• **TRY IT**: Would you repeat the entries below exactly and omit the pictures?

══════════

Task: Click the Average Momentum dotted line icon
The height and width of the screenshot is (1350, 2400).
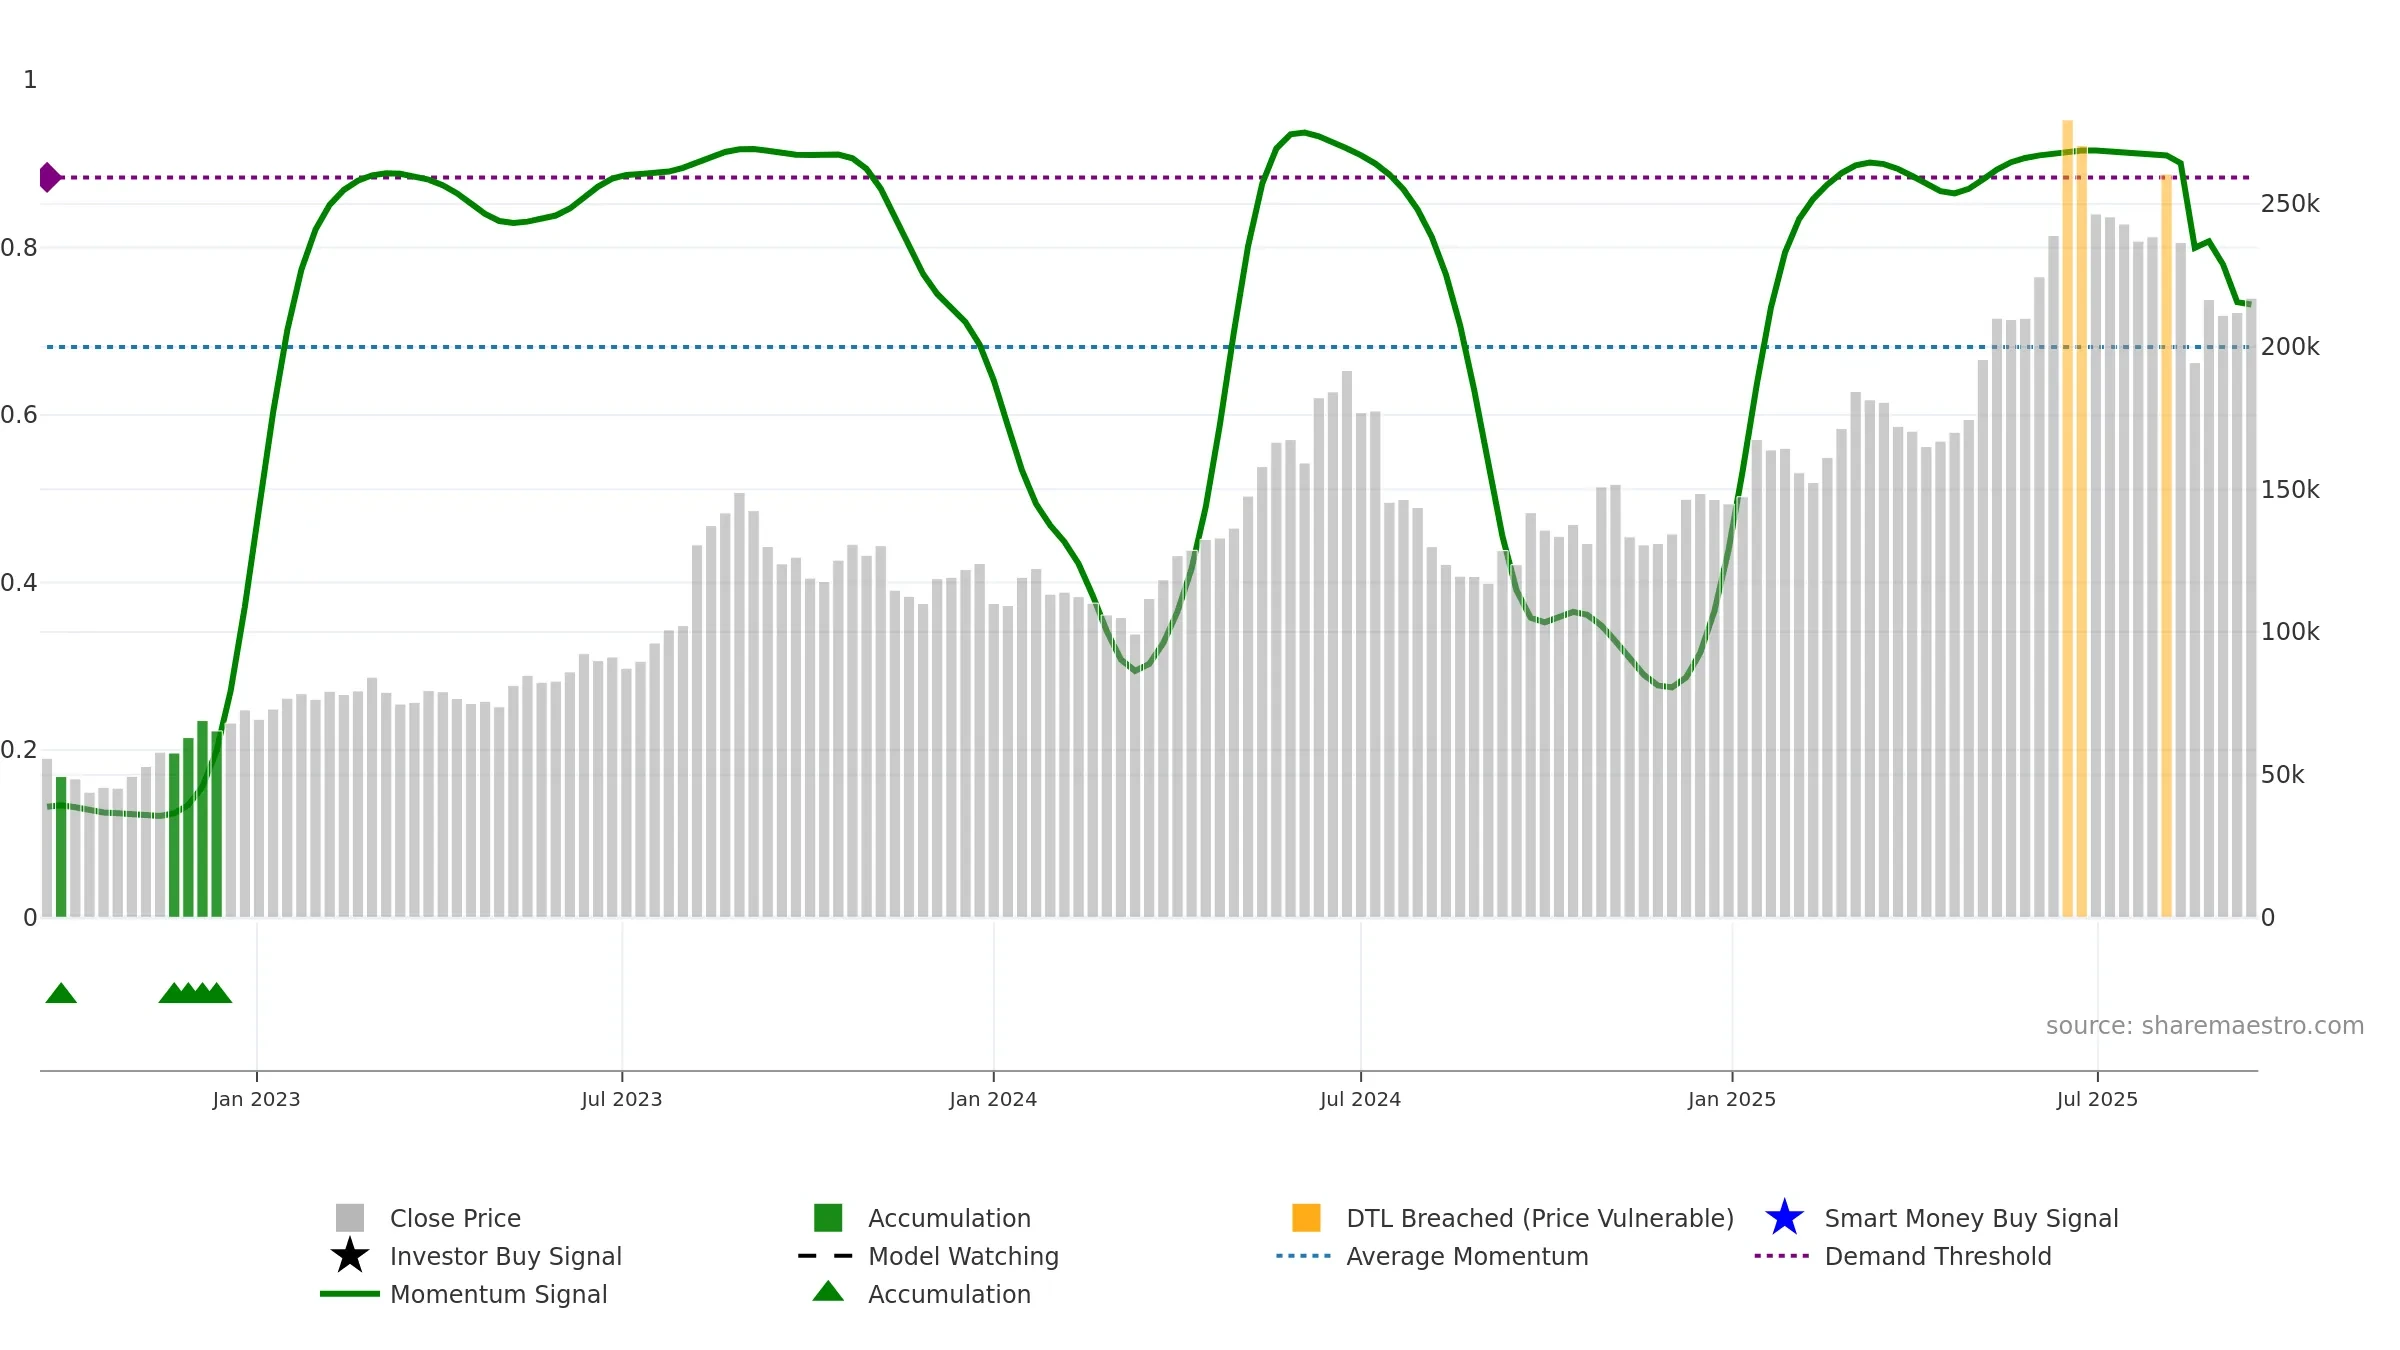Action: (x=1304, y=1256)
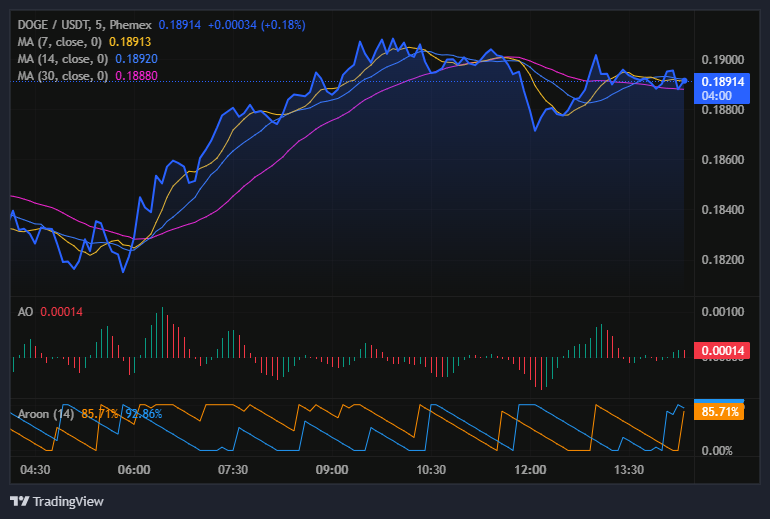The width and height of the screenshot is (770, 519).
Task: Click the 09:00 time axis label
Action: coord(332,470)
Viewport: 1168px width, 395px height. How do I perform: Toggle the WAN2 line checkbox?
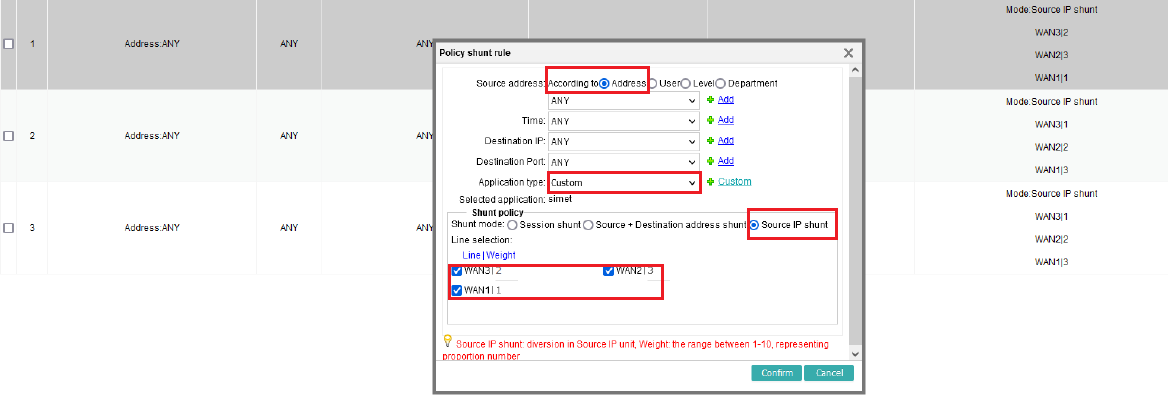coord(608,271)
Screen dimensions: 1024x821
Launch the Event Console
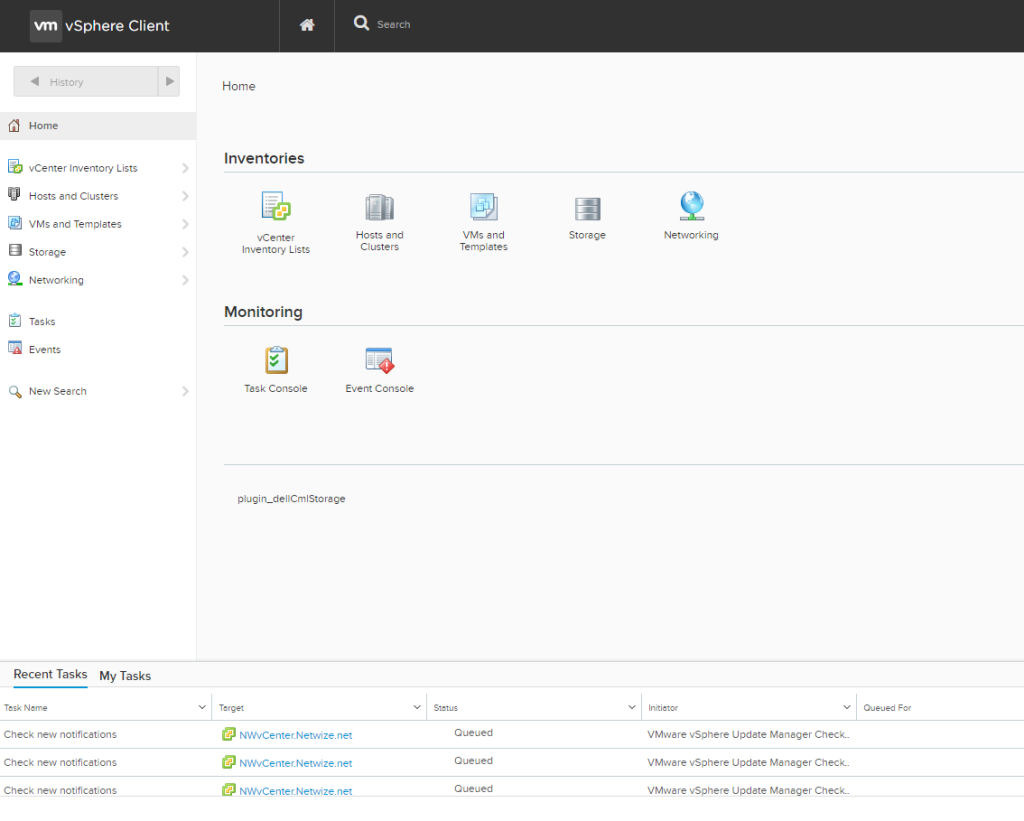tap(379, 358)
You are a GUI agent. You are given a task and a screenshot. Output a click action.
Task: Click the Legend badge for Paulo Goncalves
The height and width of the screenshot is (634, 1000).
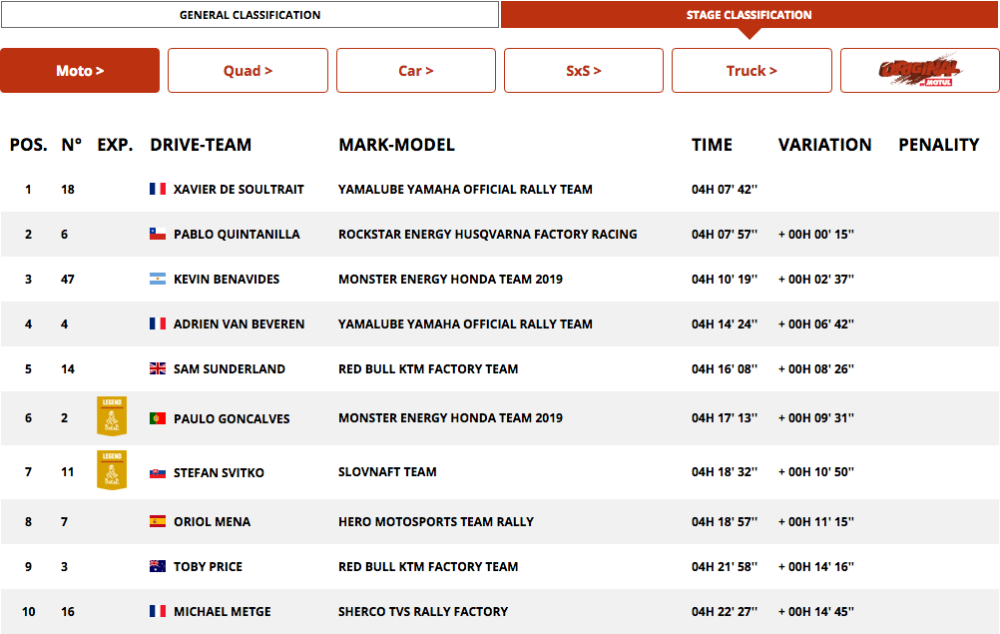click(x=111, y=416)
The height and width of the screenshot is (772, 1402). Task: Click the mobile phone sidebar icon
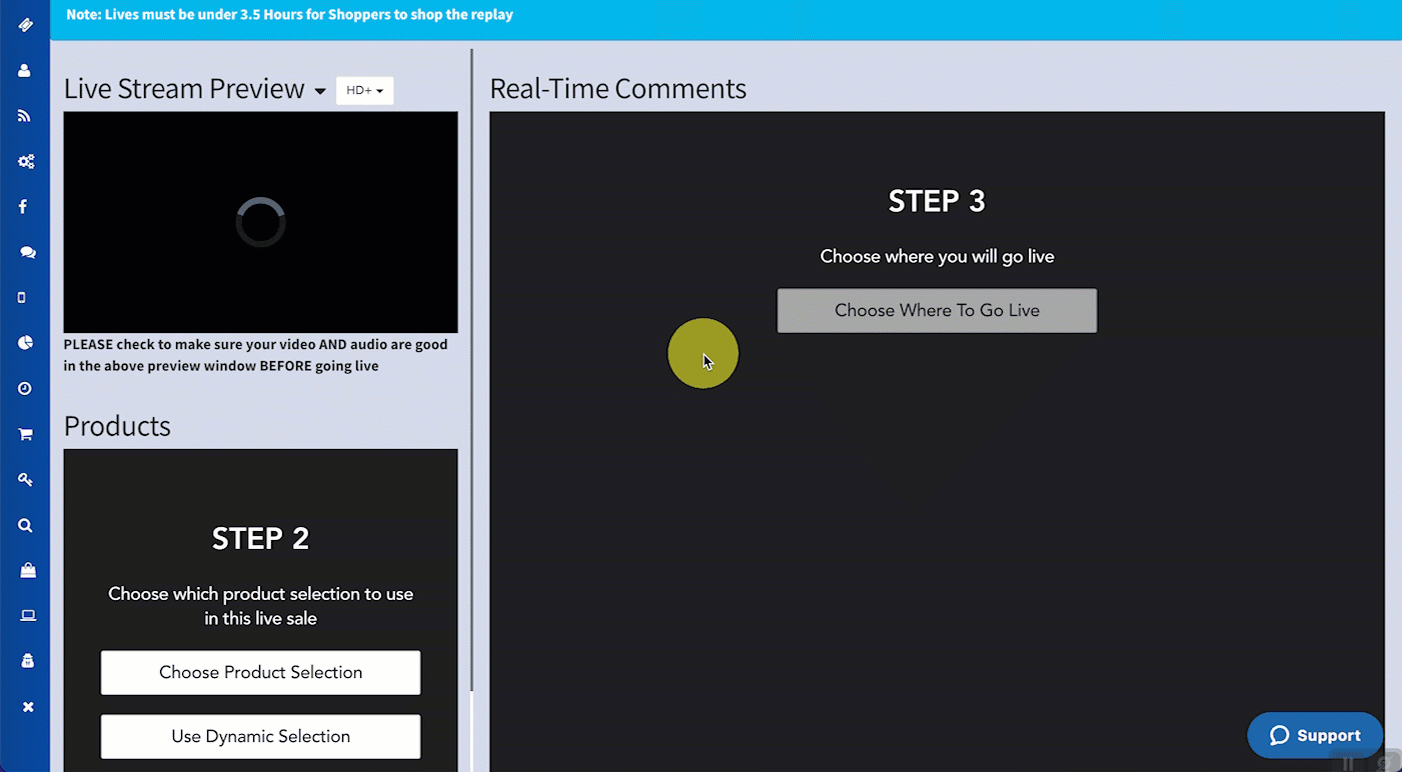pyautogui.click(x=22, y=298)
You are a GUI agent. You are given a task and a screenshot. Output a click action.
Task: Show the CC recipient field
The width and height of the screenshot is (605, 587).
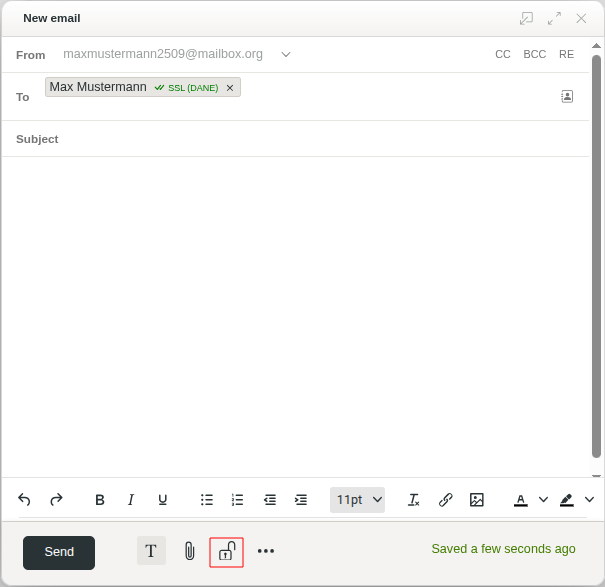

══════════

• **TASK SOLUTION**:
Task: Click the Average Momentum dotted line icon
The height and width of the screenshot is (1350, 2400).
Action: (x=1304, y=1256)
The width and height of the screenshot is (770, 519).
Task: Click the 09:00 time axis label
Action: coord(332,470)
Viewport: 1168px width, 395px height. How do I perform: Toggle the WAN2 line checkbox?
coord(608,271)
Screen dimensions: 1024x821
Launch the Event Console
tap(379, 358)
You are a GUI agent. You are given a task and a screenshot. Output a click action.
Task: Click the Legend badge for Paulo Goncalves
The height and width of the screenshot is (634, 1000).
click(x=111, y=416)
The height and width of the screenshot is (772, 1402). Task: Click the mobile phone sidebar icon
pyautogui.click(x=22, y=298)
You are a GUI agent. You are given a task and a screenshot. Output a click action.
Task: Show the CC recipient field
The width and height of the screenshot is (605, 587).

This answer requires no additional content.